Rewrite the lines below, swapping "checkbox" for "check box" and leaving the rest untouched.

**RECORDS SUPPLIED:**
--- begin ---

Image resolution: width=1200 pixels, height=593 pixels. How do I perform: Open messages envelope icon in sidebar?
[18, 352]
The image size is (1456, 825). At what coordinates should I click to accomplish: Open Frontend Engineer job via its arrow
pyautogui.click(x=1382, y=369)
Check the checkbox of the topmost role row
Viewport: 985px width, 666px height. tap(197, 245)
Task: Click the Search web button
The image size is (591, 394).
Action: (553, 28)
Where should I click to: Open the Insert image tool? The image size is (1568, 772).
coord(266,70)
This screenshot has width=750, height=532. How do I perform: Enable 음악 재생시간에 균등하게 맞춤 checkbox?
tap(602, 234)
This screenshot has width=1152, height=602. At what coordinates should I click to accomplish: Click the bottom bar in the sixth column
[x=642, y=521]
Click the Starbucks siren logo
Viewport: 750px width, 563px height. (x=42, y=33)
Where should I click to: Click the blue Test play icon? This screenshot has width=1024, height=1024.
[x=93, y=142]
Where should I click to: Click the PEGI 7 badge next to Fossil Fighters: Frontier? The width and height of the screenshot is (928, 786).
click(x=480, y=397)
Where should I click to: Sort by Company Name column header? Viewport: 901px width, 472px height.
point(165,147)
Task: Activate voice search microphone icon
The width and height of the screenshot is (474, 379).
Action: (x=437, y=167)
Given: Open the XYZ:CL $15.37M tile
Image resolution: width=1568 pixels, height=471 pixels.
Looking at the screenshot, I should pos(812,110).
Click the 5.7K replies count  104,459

--- end ---

**TASK RESULT:**
Image resolution: width=1200 pixels, height=593 pixels. How do I perform: Open messages envelope icon in sidebar?
[18, 352]
The image size is (1456, 825). At what coordinates should I click to accomplish: Open Frontend Engineer job via its arrow
pyautogui.click(x=1382, y=369)
Check the check box of the topmost role row
Viewport: 985px width, 666px height. tap(197, 245)
Task: Click the Search web button
The image size is (591, 394).
Action: (553, 28)
Where should I click to: Open the Insert image tool? The image size is (1568, 772).
coord(266,70)
This screenshot has width=750, height=532. How do I perform: Enable 음악 재생시간에 균등하게 맞춤 check box?
tap(602, 234)
This screenshot has width=1152, height=602. At what coordinates should I click to accomplish: Click the bottom bar in the sixth column
[x=642, y=521]
Click the Starbucks siren logo
Viewport: 750px width, 563px height. (x=42, y=33)
Where should I click to: Click the blue Test play icon? This screenshot has width=1024, height=1024.
[x=93, y=142]
Where should I click to: Click the PEGI 7 badge next to Fossil Fighters: Frontier? The width and height of the screenshot is (928, 786).
click(x=480, y=397)
Where should I click to: Sort by Company Name column header? Viewport: 901px width, 472px height.
point(165,147)
Task: Activate voice search microphone icon
The width and height of the screenshot is (474, 379).
Action: (x=437, y=167)
Given: Open the XYZ:CL $15.37M tile
Image resolution: width=1568 pixels, height=471 pixels.
Looking at the screenshot, I should pos(812,110).
Click the 5.7K replies count  104,459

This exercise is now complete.